Trecho do texto:

Samba de Veio da Ilha do Massangano. Foto: Fernando Pereira / Divulgação

Maracatu Beira Rio. Foto: Fernando Pereira / Divulgação

Junina Renascer do Sertão. Foto: Fernando Pereira / Divulgação

Rudimar Constâncio, gerente de Cultura Regional do Sesc PE . Foto: André Amorim / Divulgação

Rita Marize, gestora do SescPE. Foto: André Amorim Divulgação

Diretor regional do Sesc Pernambuco, Oswaldo Ramos. Foto: André Amorim / Divulgação

Nas conversas durante o festival, muito se ouvia falar em HUB Criativo. Será algum aplicativo ou código de Internet? Parece com aquelas siglas de hospedagem de turismo.

Mas não é nada disso.

Projeto articulado pelo Sistema Fecomércio, através do Sesc Pernambuco e do Sebrae, o HUB PE Criativo é uma iniciativa que tem por objetivo “promover o desenvolvimento social e econômico de regiões do estado de Pernambuco, tendo a cultura como principal condutora desse processo”, explica Rudimar Constâncio, gerente de Cultura Regional do Sesc PE.

Amostra de dados:

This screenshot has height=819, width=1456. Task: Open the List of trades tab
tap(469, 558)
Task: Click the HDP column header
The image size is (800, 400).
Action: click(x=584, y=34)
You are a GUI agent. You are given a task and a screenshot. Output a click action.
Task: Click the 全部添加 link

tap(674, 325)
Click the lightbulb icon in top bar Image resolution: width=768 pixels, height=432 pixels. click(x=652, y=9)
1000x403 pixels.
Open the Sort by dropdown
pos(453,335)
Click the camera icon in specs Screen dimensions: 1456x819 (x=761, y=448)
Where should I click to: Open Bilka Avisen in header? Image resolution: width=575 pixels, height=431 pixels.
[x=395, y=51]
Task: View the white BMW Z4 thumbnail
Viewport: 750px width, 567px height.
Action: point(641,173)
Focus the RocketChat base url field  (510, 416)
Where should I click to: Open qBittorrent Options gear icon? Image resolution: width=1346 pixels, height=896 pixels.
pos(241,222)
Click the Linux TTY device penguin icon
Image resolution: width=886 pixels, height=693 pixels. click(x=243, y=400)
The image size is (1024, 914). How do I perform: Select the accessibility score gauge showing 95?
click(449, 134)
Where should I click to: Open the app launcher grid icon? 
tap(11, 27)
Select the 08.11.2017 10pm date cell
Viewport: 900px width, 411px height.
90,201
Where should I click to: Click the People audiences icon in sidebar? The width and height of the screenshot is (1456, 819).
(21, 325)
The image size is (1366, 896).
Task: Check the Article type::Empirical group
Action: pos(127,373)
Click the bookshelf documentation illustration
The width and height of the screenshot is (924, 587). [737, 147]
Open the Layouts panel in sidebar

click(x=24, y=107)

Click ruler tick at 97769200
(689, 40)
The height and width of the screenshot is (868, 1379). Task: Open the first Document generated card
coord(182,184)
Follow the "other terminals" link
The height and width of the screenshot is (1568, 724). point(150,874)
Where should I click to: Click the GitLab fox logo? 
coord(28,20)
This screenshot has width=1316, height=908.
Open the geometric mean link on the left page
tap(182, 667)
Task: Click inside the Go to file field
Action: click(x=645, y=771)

Enunciado 1:
Diga se cada afirmação a seguir concorda com o trecho sobre o HUB PE Criativo, respondendo sim ou não e citando literalmente as palavras do trecho que decidem cada caso. (a) O HUB PE Criativo é articulado pelo Sistema Fecomércio, por meio do Sesc Pernambuco e do Sebrae. (b) O HUB Criativo é um aplicativo de Internet. (c) Rita Marize é a diretora regional do Sesc Pernambuco.
Enunciado 2:
Prossiga com o trecho sobre o HUB PE Criativo a partir do ponto em que ele termina.
A listagem não tem relação nenhuma com o trecho do texto.

Resposta 1:
(a) Sim: “Projeto articulado pelo Sistema Fecomércio, através do Sesc Pernambuco e do Sebrae”.
(b) Não: “Mas não é nada disso.”
(c) Não: “Diretor regional do Sesc Pernambuco, Oswaldo Ramos.”

Resposta 2:
A Aldeia do Velho Chico foi escolhida para as primeiras ações do programa. “Consideramos a cultura como o grande vetor para impulsionar o desenvolvimento dos territórios, promover outras dinâmicas na economia”, advoga o diretor regional do Sesc Pernambuco, Oswaldo Ramos. “É muito importante a absorção da Aldeia, como evento tradicional, nesse engajamento coletivo. É uma sinergia para fortalecer o processo”, pensa. “Cultura faz as conexões dos ecossistemas, o Sesc faz a mediação dessa cadeia produtiva da arte e o HUB vai qualificar as pessoas e como desdobramento pensar a sustentabilidade. Somando expertises será possível beneficiar outros setores tradicionais, a cultura de tradição, a rede de apoio, a cadeia de turismo, a formação etc…”, defende.

A primeira ação do HUB Criativo PE ocorreu justamente em Petrolina, com a 18ª edição da Aldeia do Velho Chico e ocupou diversos espaços da cidade durante o período. #aldeiaemretomada.

A proposta é que o processo aconteça até junho de 2023. Rudimar Constâncio conta que estão previstas muitas ações, entre elas, 80 cursos presenciais e online, 45 palestras, sete Encontros de Negócios Criativos, sete mostras e festivais culturais, seis feiras criativas, quatro desfiles de moda com foco na criação artística, cinco exposições artístico-cultural, cinco roteiros para o desenvolvimento do Turismo Criativo, criação de sete museus orgânicos e aproximadamente quatro mil atendimentos a pequenos negócios e empreendedores.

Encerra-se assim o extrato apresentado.